Overfitting and Underfitting

Model complexity and regularization are central concepts in machine learning that help ensure models generalize well to unseen data. Achieving the right balance between a model that is too simple and a model that is too complex is a key challenge in developing robust predictive systems. When a model is too simple, it tends to underfit; it cannot capture the underlying patterns of the data and ends up with high error both on the training set and on new, unseen data. When a model is too complex, it risks overfitting, essentially memorizing the noise or minor fluctuations in the training set at the expense of good performance on unseen data.

Model Complexity - Overfitting and Underfitting

In many scenarios, this trade-off in complexity can be illustrated by simple methods such as linear regression. Linear regression, in its basic form, attempts to find a linear relationship between one or more independent variables and a dependent variable.

A standard linear model might look like $y = \theta_0 + \theta_1 x$, where $\theta_0$ and $\theta_1$ are parameters. While this model can be effective for straightforward data relationships, real-world data often exhibits non-linear or more intricate patterns, making a simple linear model prone to underfitting.

Untitled

To encode these complexities, one might introduce higher-order terms and turn the basic linear regression into a polynomial regression (for instance, including $x^2, x^3, \dots$). This additional complexity can allow the model to better represent data with curvature or other non-linear trends. However, if the polynomial degree becomes too large relative to the amount or nature of the data, the model may start to fit random noise rather than genuine structure, which leads to overfitting.

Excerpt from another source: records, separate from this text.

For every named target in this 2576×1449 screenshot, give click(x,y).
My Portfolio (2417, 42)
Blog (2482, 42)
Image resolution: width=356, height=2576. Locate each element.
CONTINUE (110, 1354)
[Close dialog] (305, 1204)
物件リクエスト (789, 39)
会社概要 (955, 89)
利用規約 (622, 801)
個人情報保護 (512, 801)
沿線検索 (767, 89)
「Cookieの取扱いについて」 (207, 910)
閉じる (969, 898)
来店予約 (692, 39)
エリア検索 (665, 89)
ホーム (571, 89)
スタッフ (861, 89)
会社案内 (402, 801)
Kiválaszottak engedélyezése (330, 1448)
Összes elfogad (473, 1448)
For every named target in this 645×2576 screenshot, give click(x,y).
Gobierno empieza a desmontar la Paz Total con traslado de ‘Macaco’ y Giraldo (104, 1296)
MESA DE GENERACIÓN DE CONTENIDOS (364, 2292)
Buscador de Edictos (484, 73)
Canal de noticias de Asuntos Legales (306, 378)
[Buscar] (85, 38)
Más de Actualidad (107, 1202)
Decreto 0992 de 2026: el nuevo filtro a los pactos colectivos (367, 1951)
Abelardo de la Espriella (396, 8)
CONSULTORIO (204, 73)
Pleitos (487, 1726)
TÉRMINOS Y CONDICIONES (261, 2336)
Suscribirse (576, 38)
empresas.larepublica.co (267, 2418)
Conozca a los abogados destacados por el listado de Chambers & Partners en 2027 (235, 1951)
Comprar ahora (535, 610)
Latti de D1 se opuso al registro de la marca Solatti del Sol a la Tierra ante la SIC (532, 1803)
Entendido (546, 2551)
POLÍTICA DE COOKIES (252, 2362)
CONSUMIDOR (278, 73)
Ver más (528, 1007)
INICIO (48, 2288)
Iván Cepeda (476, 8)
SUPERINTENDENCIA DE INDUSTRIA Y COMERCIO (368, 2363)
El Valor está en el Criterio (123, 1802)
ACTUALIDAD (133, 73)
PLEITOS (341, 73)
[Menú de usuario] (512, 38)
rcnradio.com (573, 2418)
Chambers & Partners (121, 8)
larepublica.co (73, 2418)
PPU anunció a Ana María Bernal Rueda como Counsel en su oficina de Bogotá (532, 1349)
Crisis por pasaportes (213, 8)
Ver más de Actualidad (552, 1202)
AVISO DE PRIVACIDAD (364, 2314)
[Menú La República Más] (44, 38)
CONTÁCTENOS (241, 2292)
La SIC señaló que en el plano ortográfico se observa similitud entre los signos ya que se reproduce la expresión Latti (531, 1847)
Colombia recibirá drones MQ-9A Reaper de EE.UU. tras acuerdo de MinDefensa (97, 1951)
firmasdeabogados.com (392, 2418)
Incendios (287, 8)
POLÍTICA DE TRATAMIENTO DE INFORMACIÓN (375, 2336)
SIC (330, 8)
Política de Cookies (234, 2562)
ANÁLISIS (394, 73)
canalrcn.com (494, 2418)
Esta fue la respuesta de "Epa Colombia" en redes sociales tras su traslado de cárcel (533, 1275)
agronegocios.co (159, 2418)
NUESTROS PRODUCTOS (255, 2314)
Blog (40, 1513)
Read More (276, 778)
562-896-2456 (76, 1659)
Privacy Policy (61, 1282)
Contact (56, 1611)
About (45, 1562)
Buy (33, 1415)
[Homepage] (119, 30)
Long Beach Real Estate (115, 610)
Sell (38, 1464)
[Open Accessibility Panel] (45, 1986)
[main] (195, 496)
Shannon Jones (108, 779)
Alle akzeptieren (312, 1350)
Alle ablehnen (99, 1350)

Constrast Underfitting vs. Overfitting:

Underfitting occurs when a model lacks complexity or training, resulting in high errors on both training and validation sets. Addressing underfitting requires increasing model complexity, improving feature engineering, or extending training.
Overfitting happens when a model learns both the data’s patterns and noise, leading to low training error but high validation error. Mitigating overfitting involves simplifying the model, applying regularization, or expanding the dataset.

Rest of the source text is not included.